My point is that referring to creativity and copyright as parts of a complex adaptive system requires more detail in order to have traction for law and policy. On this point, I think Professor Tussey offers a nice starting point, but more work has to be done to flesh out the institutional details of the complex system that she imagines. Despite her appeal to market demand, I think she does mean something more than the economic general equilibrium model of markets. New institutional theorists, following from Coase, and economic and legal historians of widely diverging stripes (North, Hurst, Grief) offer contrasting frameworks for addressing complex systems. Each bases the representation of the complex system on different assumptions and empirical understandings. In subsequent work, it would be interesting to see how Professor Tussey fleshes out the complexity of creativity and copyright based on her own understandings. The additional details will make her arguments stronger and more convincing. 
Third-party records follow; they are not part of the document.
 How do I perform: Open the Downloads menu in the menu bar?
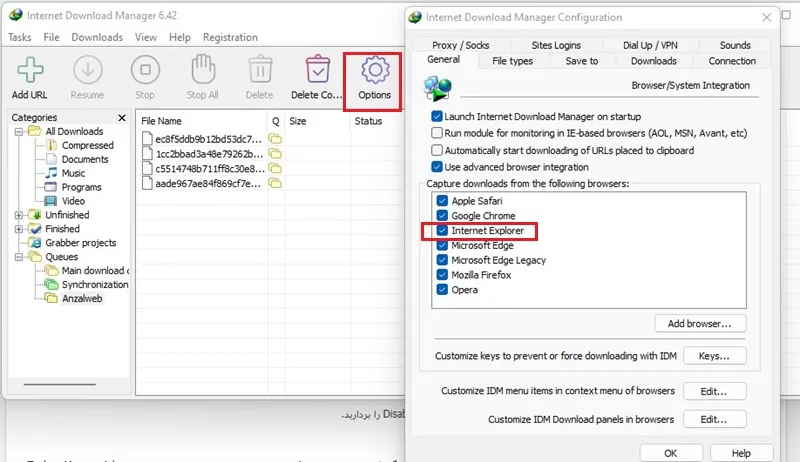tap(97, 37)
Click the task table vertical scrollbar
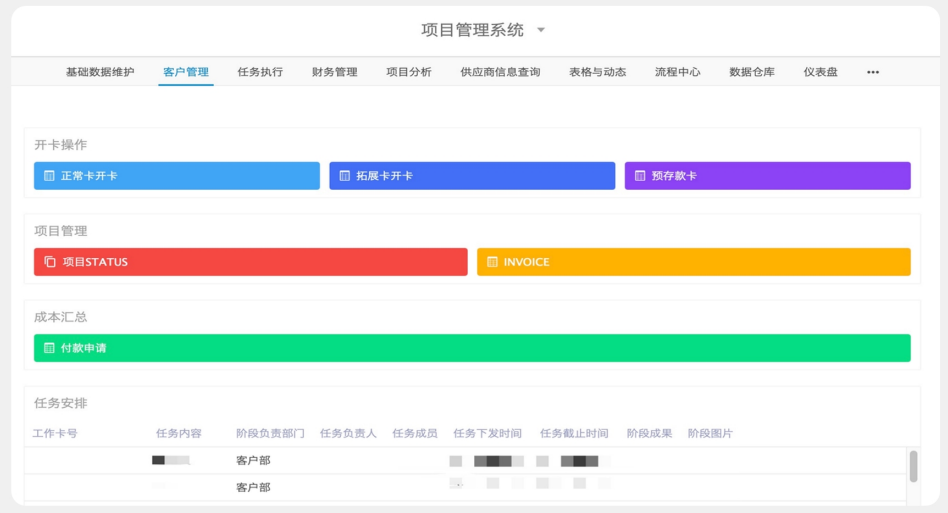Viewport: 948px width, 513px height. tap(913, 466)
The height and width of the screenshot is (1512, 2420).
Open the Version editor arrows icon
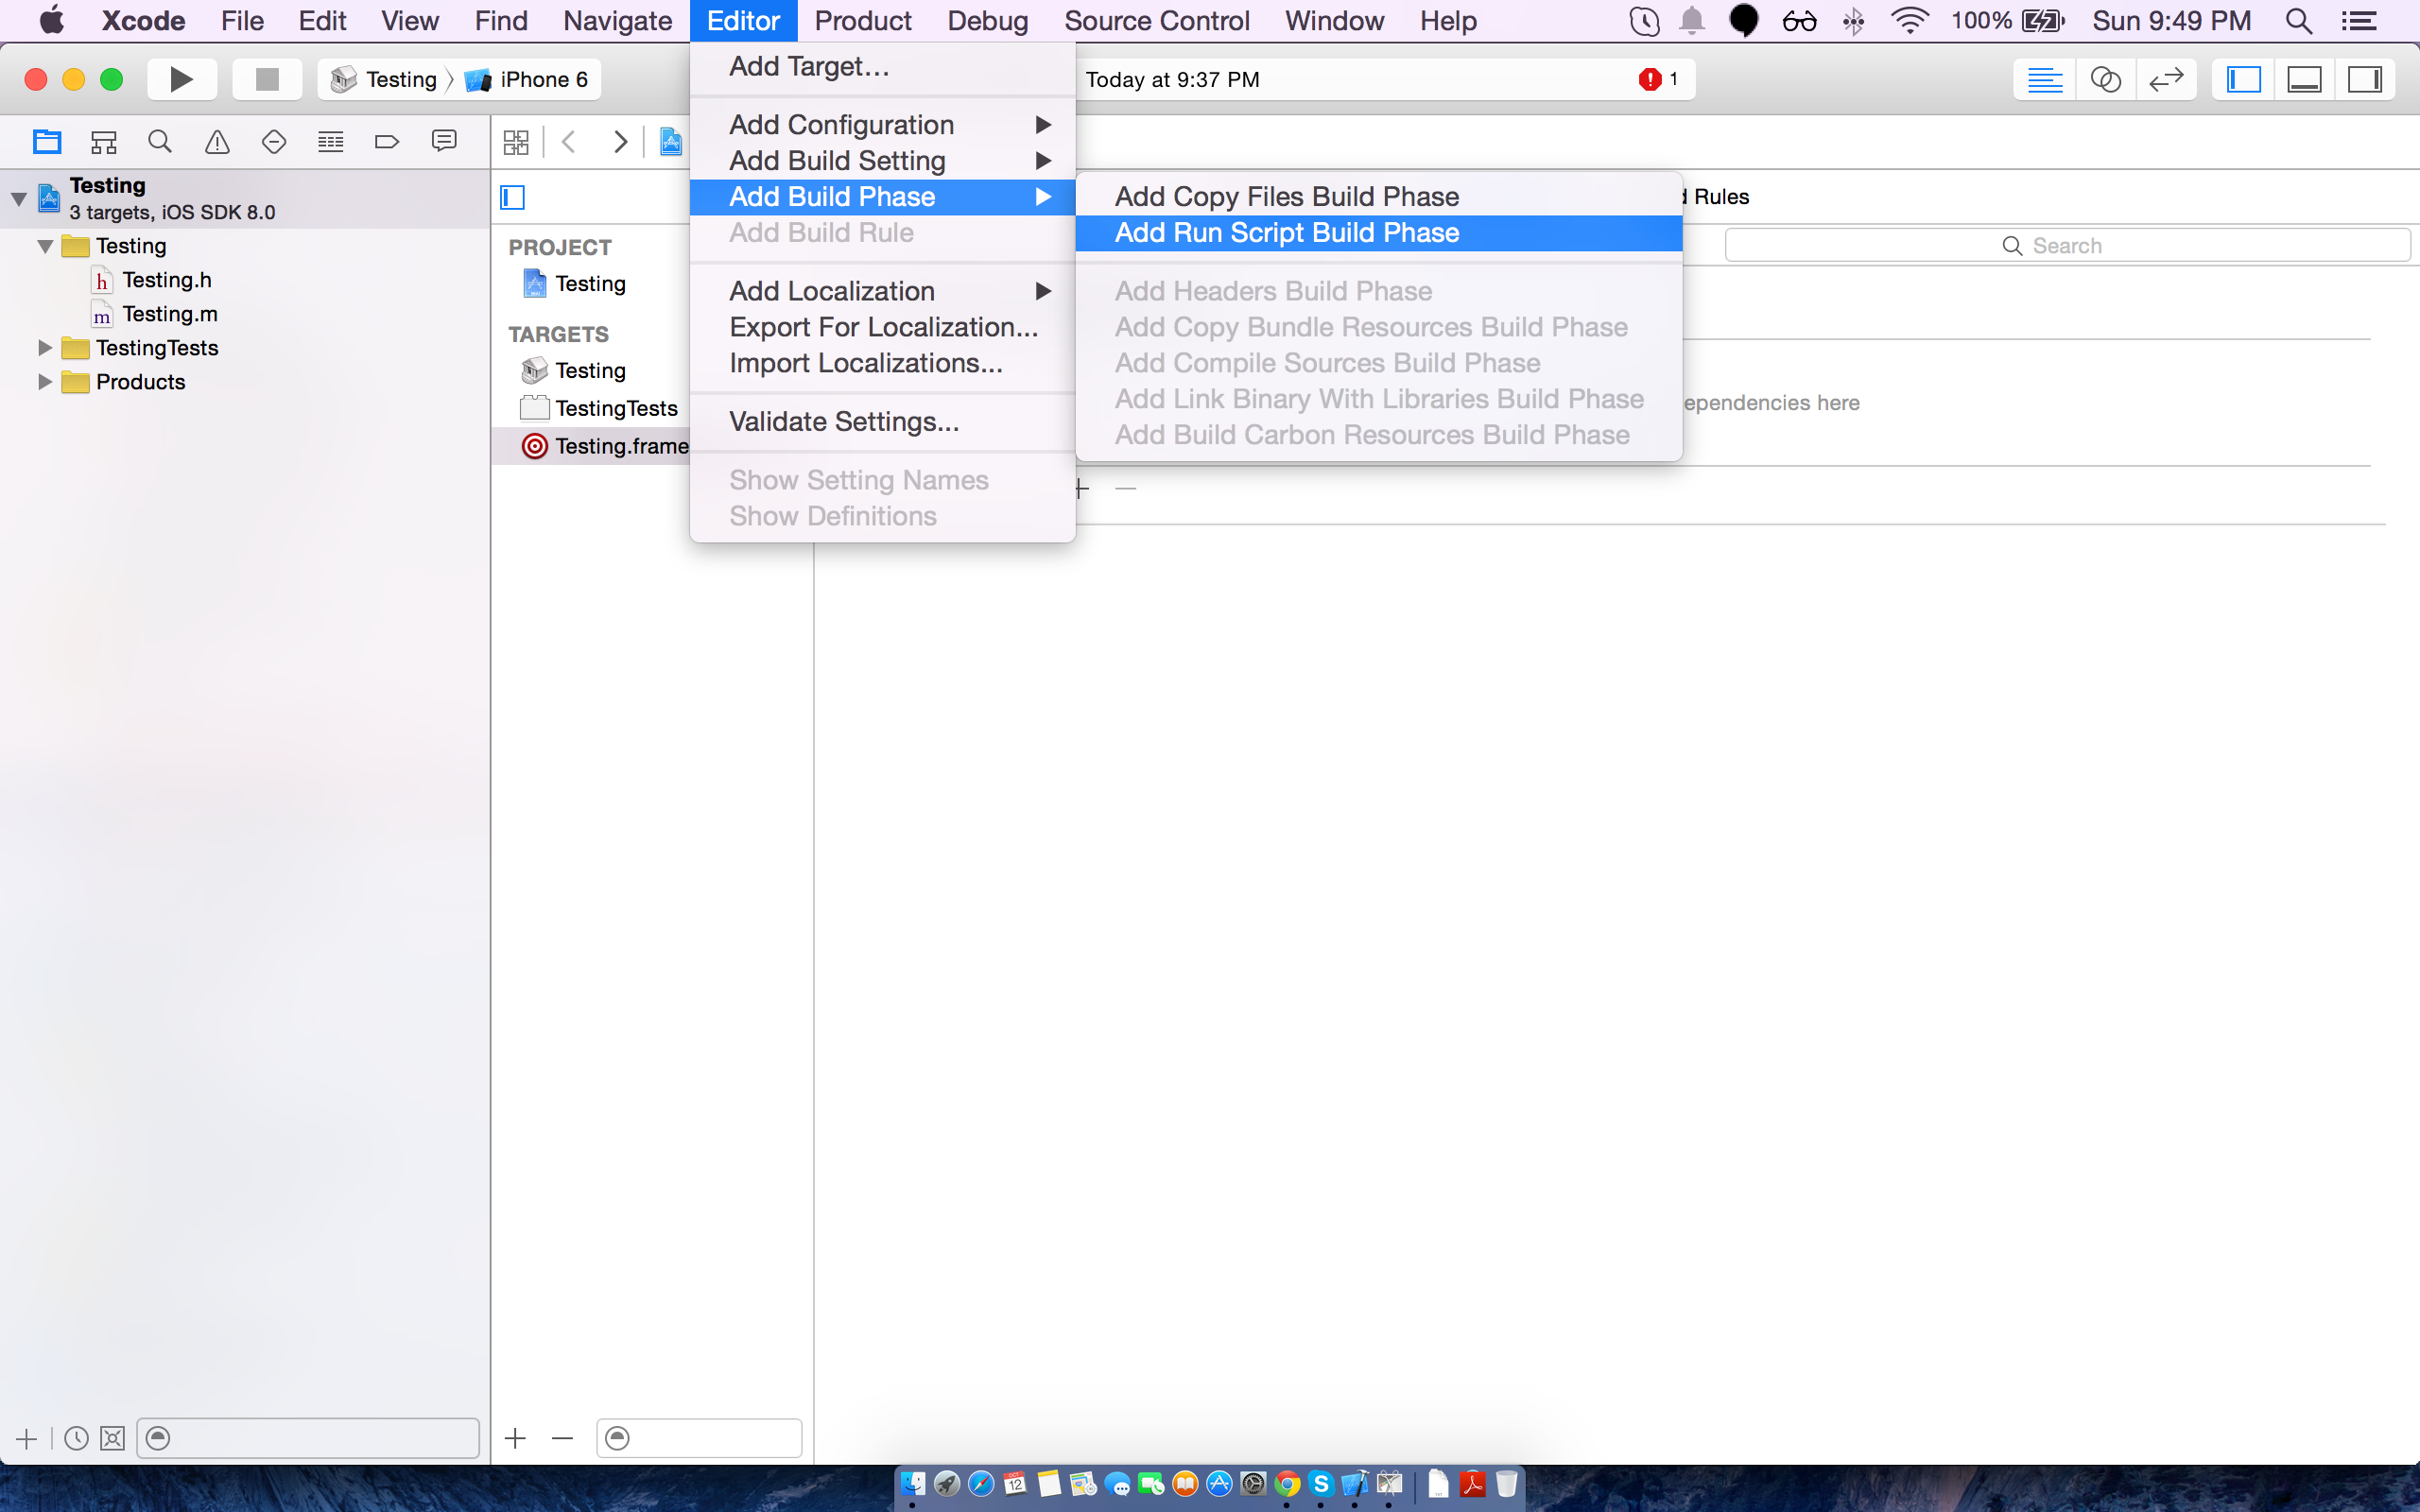coord(2165,79)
I also wanted to see more discussion of the normative framework for assessing copyright law and the complex ecosystems. Is the concern with freedom to create? Or is there also a concern with the distributional consequences of such freedom? The normative framework can make a difference for assessing copyright policy as it shapes the ecosystem of creativity. The normative framework would also affect how we understand the big question raised by Professor Tussey’s book. Even if an ecosystem is a complex one, does the law that governs a complex ecosystem also have to be complex? The copyright system may rest on simple principles that can effectively guide an adaptive creativity ecosystem. How about a rule like: transformative authors always win? Such a rule would support the creator of a movie against an unauthorized copier of a DVD. Such a rule would support the unauthorized creator of a funny YouTube parody against the author of the source work. I am not advocating such a rule, but I could see how such a simple rule could have traction in organizing and governing the complex ecosystem of creativity. I did not get a sense from Professor Tussey’s book on how to choose among different institutional arrangements for copyright. If the sole criterion is one of creativity and the generation of more works, then simple rules like that one I propose would be quite appropriate. 

In conclusion, Professor Tussey has written a thought-provoking book and is in good company with many recent books that address intellectual property reform. I recommend reading and thinking about her arguments, and I look forward to see how she builds on her important and provocative ideas. 

Suggested Citation: 3 The IP Law Book Review 19 (2012).